Like China, the United States is also pursuing more sophisticated and capable weapons, such as hypersonic missiles, long-loitering munitions, long-range ground-based fires, and others that could provide specific tactical or strategic advantages. U.S. efforts to develop and field new missile technology are often presented domestically as a necessary response to China’s large and growing rocket forces, along with its rapidly expanding navy. Further, the U.S. withdrawal from the Intermediate Nuclear Forces Treaty allows the United States to pursue several strike capabilities it views as important to retaining a credible military force—for deterrence or conflict—in the Indo-Pacific region.10 One participant noted how the withdrawal functions as a double-edged sword—insofar as it enables the United States to develop additional strike capability, while potentially increasing tensions with China—saying, “The withdrawal from the INF treaty is a poster child for the environment we find ourselves in now.” 

Another concern noted that high per-unit cost, long lead manufacturing, and often difficult transportation and installation efforts decrease the impact of U.S. missile systems, especially missile defense systems. For the U.S. alliance system, this is further compounded by an impression among allies that the current U.S. missile production capacity is inadequate to meet demand for missiles during an actual high-end conflict. A participant stated that the United States and its allies “clearly do not have enough” missiles or launchers “for an offensive force” capable of defeating China.


A large crane positions a new L-band radio receiver cone at Canberra Deep Space Communication Complex on August 19, 2015, in Tidbinbilla, Australia.

Source: Martin Ollman/Stringer/Getty Images

Access to space for both military and civilian uses is a growing focus of Indo-Pacific actors. Countries in the region continue to develop national programs—including kinetic and non-kinetic counterspace capabilities, as well as civilian space access—and support burgeoning commercial space industries. Lower-cost and more frequent access to space due to developments from commercial space firms contributes to the renewed focus on space throughout the region. Proliferation of space actors, one participant noted, will likely require greater efforts to establish behavioral norms in space, despite the challenges of doing so across an increasing number of actors.

Additionally, emerging Earth-observation capabilities have the potential to increase near real-time visibility into many areas of the world. This will likely enhance leaders’ confidence in their information and in the quality of decisionmaking that such information enables. Simultaneously, increased reliance on national assets in space for intelligence, surveillance, and reconnaissance (ISR), communications, cueing, and targeting creates a potentially weak link in a range of systems, given the fragility of space assets and the time and cost associated with replacing them should a satellite be disrupted.
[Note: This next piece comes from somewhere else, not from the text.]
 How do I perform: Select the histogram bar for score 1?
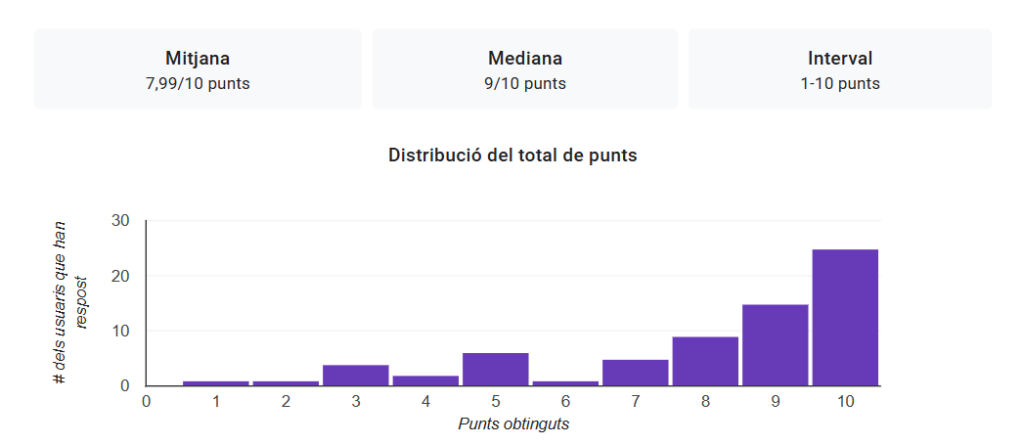click(216, 383)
Growing risks to the space complex led participants to consider whether “space is a stabilizing aspect or not going forward.” Discussions highlighted three main concerns.

First, ground-stations for space-based capability remain highly vulnerable to kinetic and non-kinetic attack. Space has long been a key element of U.S. strategic early warning systems to detect launches of intercontinental ballistic missiles (ICBMs). Advances in both ground- and space-based means to degrade or destroy the efficacy of satellites creates a vulnerability, and U.S. systems long relied upon may not provide adequate information in a crisis. Additionally, increased access to space by and for commercial purposes is deeply intertwining space into the economic fabric of many societies, potentially opening them to gray zone tactics in space that target commercial assets, rather than military assets, to create a political or economic impact, rather than a military one.
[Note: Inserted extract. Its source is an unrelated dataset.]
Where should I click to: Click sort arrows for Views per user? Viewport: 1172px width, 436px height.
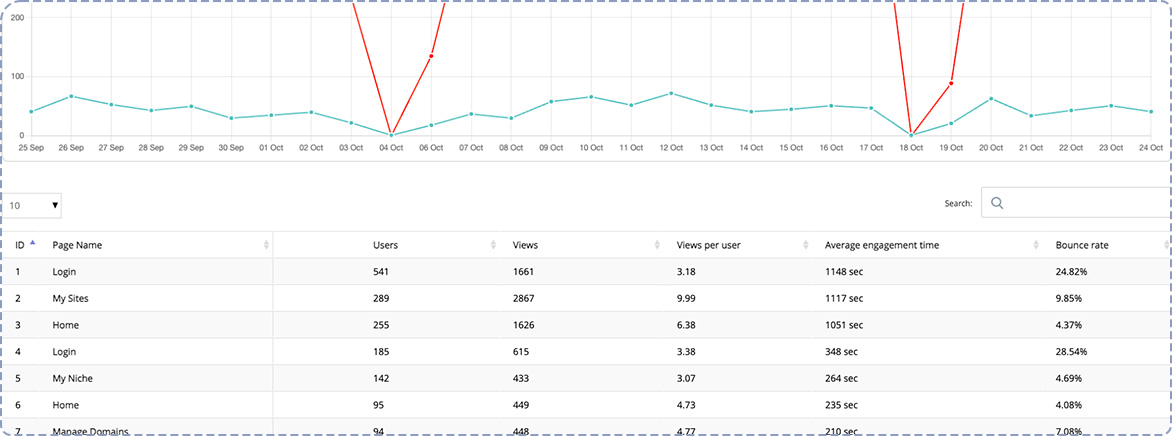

Second, while the escalatory potential of targeting strategic nuclear satellite systems is well understood, a growing reliance on space for critical conventional military functions—such as command and control and position, navigation, and timing information—may complicate the escalation ladder. As military and commercial capabilities are increasingly commingled on satellites, interference with or destruction of these assets may be highly escalatory to U.S. policymakers—in ways potentially unknown to the attacker. For example, attacks against satellites may be viewed by rivals as de-escalatory, but if those assets also act as a command-and-control node for military forces, the disruption could be viewed by Washington as highly escalatory.

Finally, to the extent that emerging Earth-observation capabilities allow near real-time monitoring of large parts of the globe, it reduces a state’s confidence in its own ability to develop or deploy capabilities covertly—even within its own borders. The reduction in stealth and the resulting compression of a decision window for possible retaliatory capabilities could lead to a dynamic of “use it or lose it” across a range of capabilities—most concerningly, nuclear forces—resulting in a compression of the escalation dynamics into minutes or hours, rather than days or weeks, as was the case in generations past.

Uncrewed and Autonomous Systems

The Air Force’s Global Hawk unmanned aerial vehicle (UAV) makes aerospace history as the first UAV to fly unrefueled 7,500 miles across the Pacific Ocean.

Source: U.S. Air force/Handout/Getty Images

Uncrewed and autonomous systems may enable new concepts of operation that could be highly disruptive to strategic stability. Against the backdrop of uncertain escalatory risk from missiles and missile defense, not to mention space, much of the discussion around uncrewed and autonomous systems focused on what states seek to avoid and what consequences that avoidance incurs. Two main topics emerged in the discussion: the reduced risk to personnel when deploying uncrewed systems and the potential for uncrewed and autonomous systems to incentivize provocative or escalatory actions.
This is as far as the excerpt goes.